House Republicans on Monday filed a federal lawsuit against Attorney General Merrick B. Garland, asking a judge to force him to hand over audio recordings of President Biden’s interview with the special counsel who raised questions about his age and memory.
The suit, filed on behalf of the House Judiciary Committee in the U.S. District Court in Washington, seeks recordings of interviews that the special counsel, Robert K. Hur, conducted with Mr. Biden and Mark Zwonitzer, a ghostwriter, while investigating the president’s handling of classified materials.
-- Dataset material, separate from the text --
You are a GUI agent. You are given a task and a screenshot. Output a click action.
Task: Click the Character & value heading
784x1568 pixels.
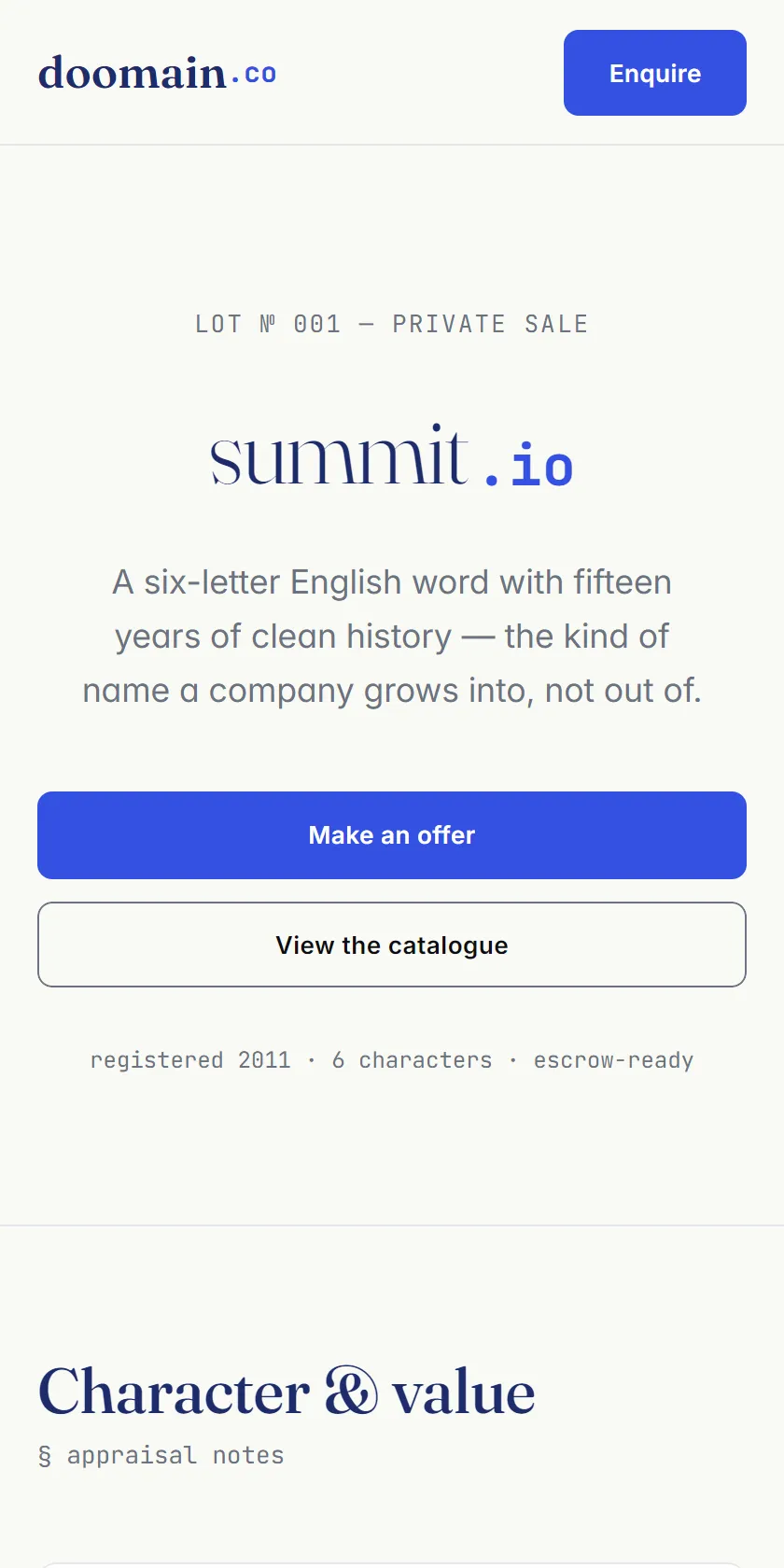[x=287, y=1393]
In a report in February, Mr. Hur recommended no criminal charges, but his description of Mr. Biden as a “well-meaning, elderly man with a poor memory” and one who had “diminished faculties in advancing age” supercharged concerns about how fit Mr. Biden, now 81, is for his job.
The House Republicans’ lawsuit came just days after Mr. Biden’s halting performance in a televised presidential debate against former President Donald J. Trump — in which he gave unclear answers, repeatedly appeared to lose his train of thought and struggled to deliver his campaign message — prompted fresh questions about whether he should continue his run.
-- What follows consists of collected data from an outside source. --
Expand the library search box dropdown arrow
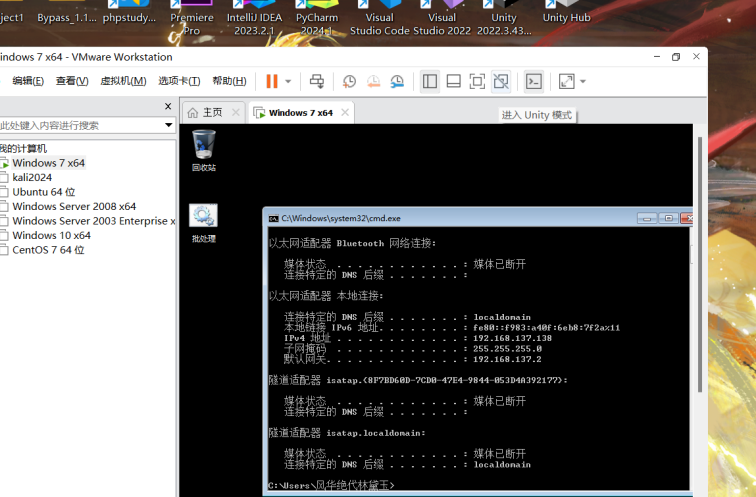Screen dimensions: 756x497 pos(169,125)
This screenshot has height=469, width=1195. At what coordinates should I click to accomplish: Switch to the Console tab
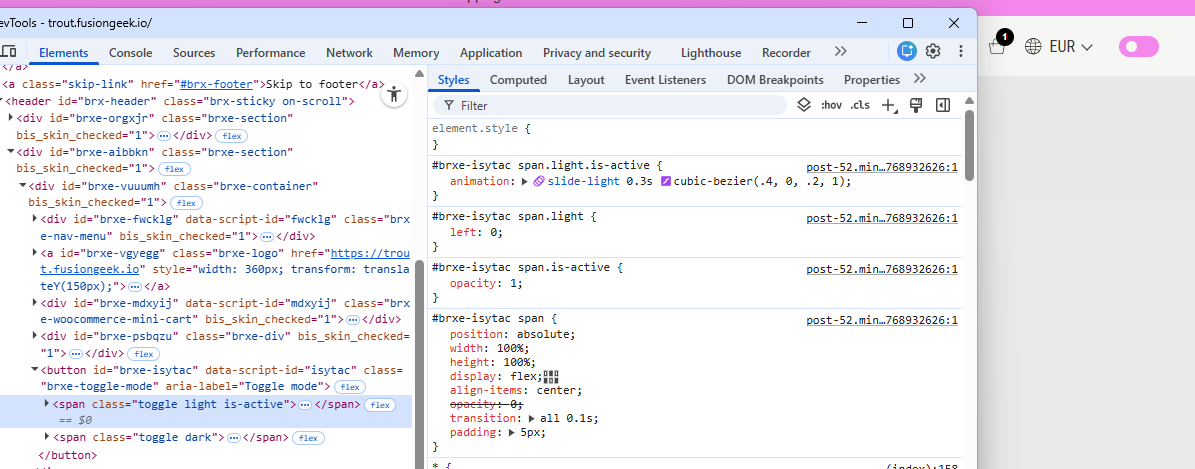click(x=130, y=53)
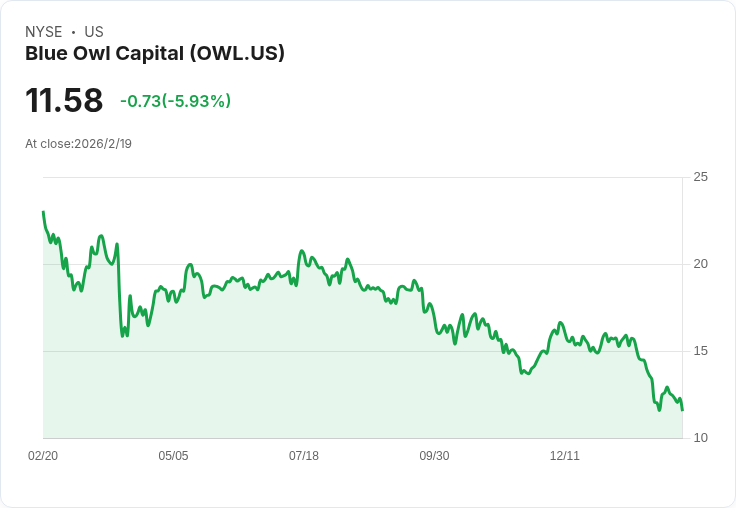This screenshot has height=508, width=736.
Task: Select the 12/11 date on x-axis
Action: 565,456
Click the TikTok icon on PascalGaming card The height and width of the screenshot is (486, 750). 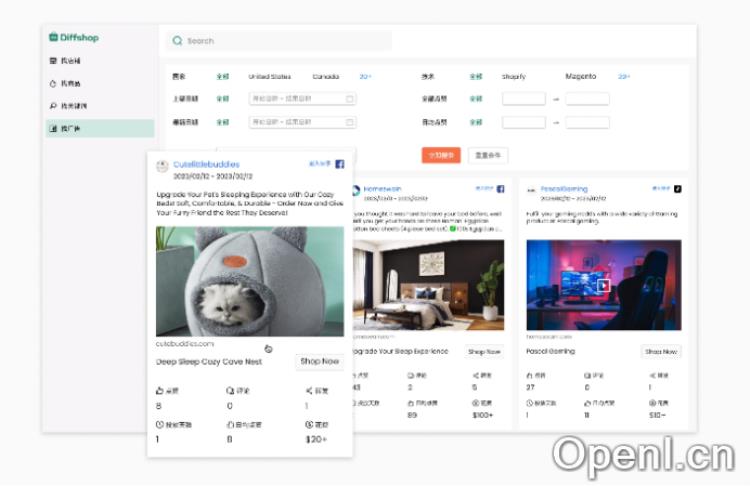[x=677, y=188]
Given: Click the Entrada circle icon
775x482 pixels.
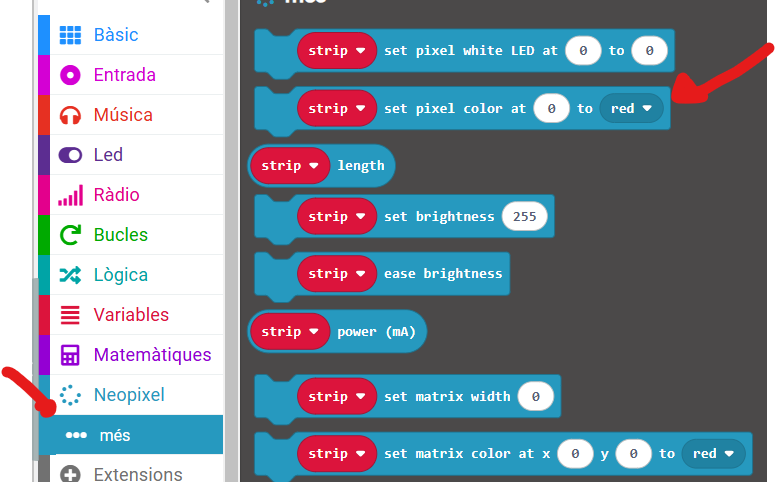Looking at the screenshot, I should pyautogui.click(x=70, y=75).
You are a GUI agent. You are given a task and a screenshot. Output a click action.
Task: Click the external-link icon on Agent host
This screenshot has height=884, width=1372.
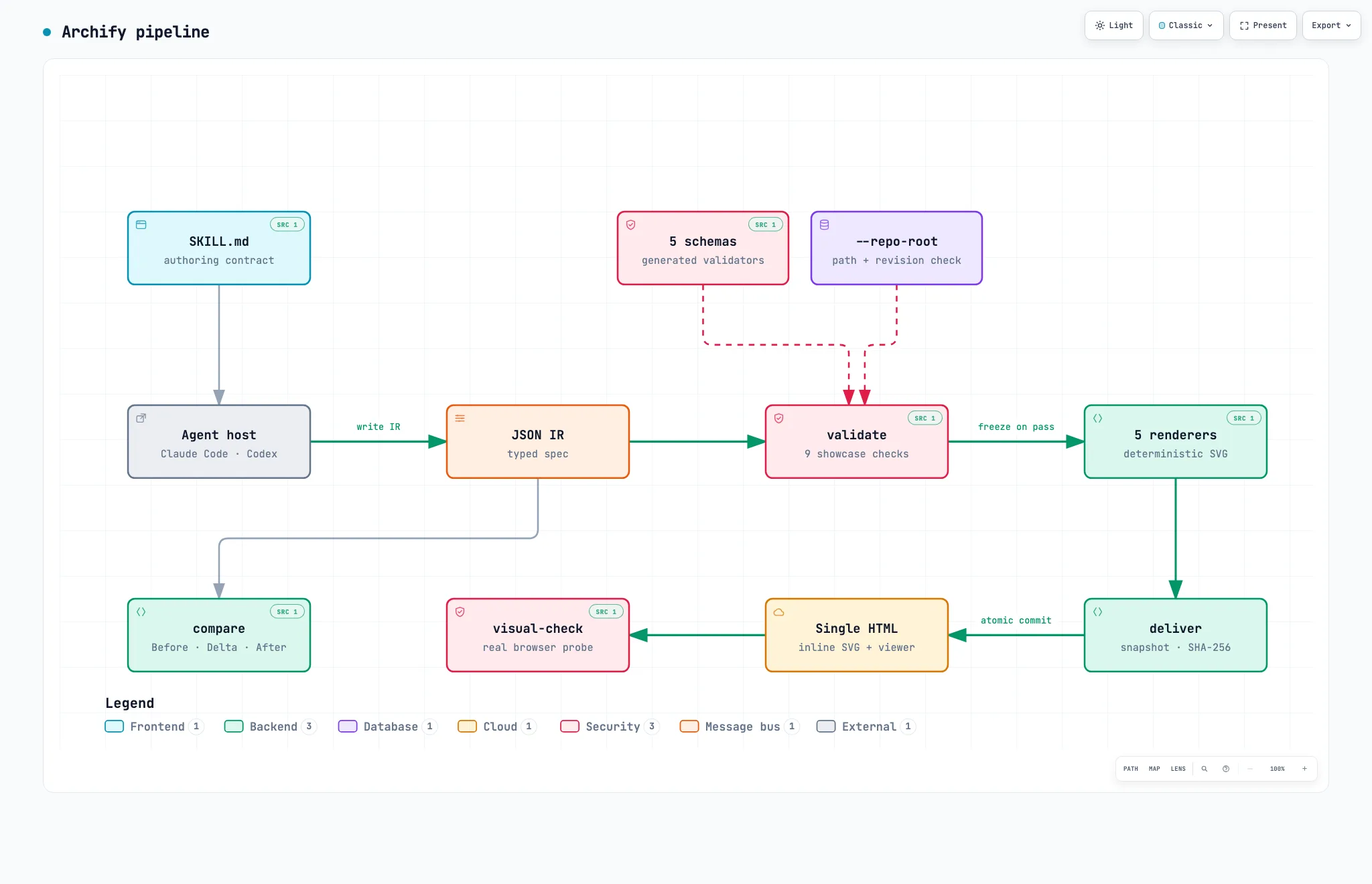pos(141,419)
The Justice Department has provided the Judiciary Committee with transcripts of the interviews, but not the audio.
“Failure to require the production of the audio recordings would impermissibly impede the committee’s ability to exercise the House’s constitutionally delegated oversight and impeachment functions,” Matthew B. Berry, the House general counsel, wrote in the lawsuit.
Mr. Garland has resisted turning over the recordings, contending that releasing the audio could set a precedent that endangers the confidentiality of other law enforcement investigations. Democrats have also argued that Republicans have no legitimate legislative purpose in seeking the audio, but merely want to use edited clips to embarrass Mr. Biden in campaign ads.
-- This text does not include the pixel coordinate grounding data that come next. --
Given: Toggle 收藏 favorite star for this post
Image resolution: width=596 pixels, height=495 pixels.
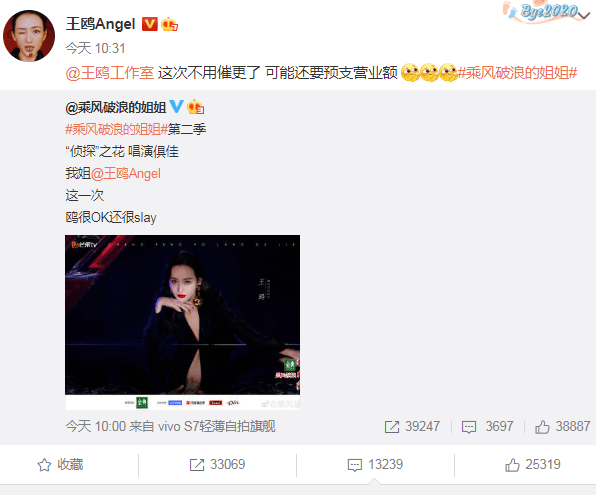Looking at the screenshot, I should (x=60, y=465).
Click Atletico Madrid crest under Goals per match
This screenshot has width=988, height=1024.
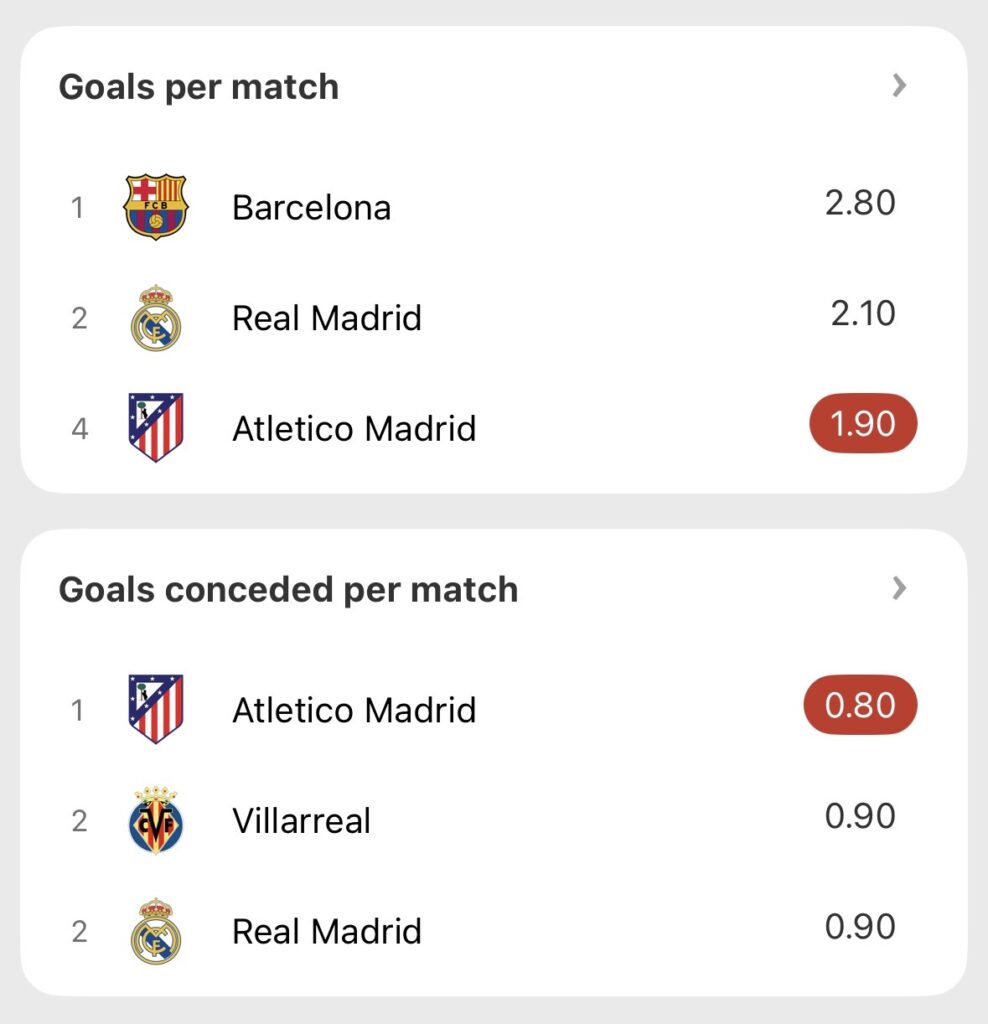point(155,427)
Mr. Biden last month asserted executive privilege to deny House Republicans access to the recordings.
Mr. Hur’s report said Mr. Biden’s memory was so hazy during five hours of interviews over two days, conducted while the president was 80, that it would be difficult to convince jurors that Mr. Biden knew his handling of the documents was wrong. Mr. Hur predicted in the report that if the president were charged, his lawyers “would emphasize these limitations in his recall.”
Republicans have grown increasingly frustrated with their failure to obtain the recordings as part of their long-running impeachment investigation into Mr. Biden.
Last month, they voted to hold Mr. Garland in contempt of Congress for failing to comply with a House subpoena, threatening the attorney general. But the Justice Department said it would not prosecute its own leader, leaving Republicans to strategize about other ways to target Mr. Garland.
Representative Anna Paulina Luna, Republican of Florida, is pushing for a snap vote to hold Mr. Garland in “inherent contempt” of the House. If successful, the effort would direct the House sergeant-at-arms to arrest the attorney general. But it is not clear that Republicans have the votes to do so.
And House Republican leaders have said they first want to see whether a lawsuit will be successful in helping them obtain the recordings.
Mr. Garland has condemned what he views as House Republicans’ politically motivated attacks on the Justice Department as payback for the prosecutions of Mr. Trump.
In May, Mr. Garland spoke out against “a series of unprecedented and, frankly, unfounded attacks on the Justice Department” that included Republicans’ efforts to defund the special counsel prosecuting Mr. Trump.
The Justice Department said Monday it was reviewing the lawsuit and would respond in court.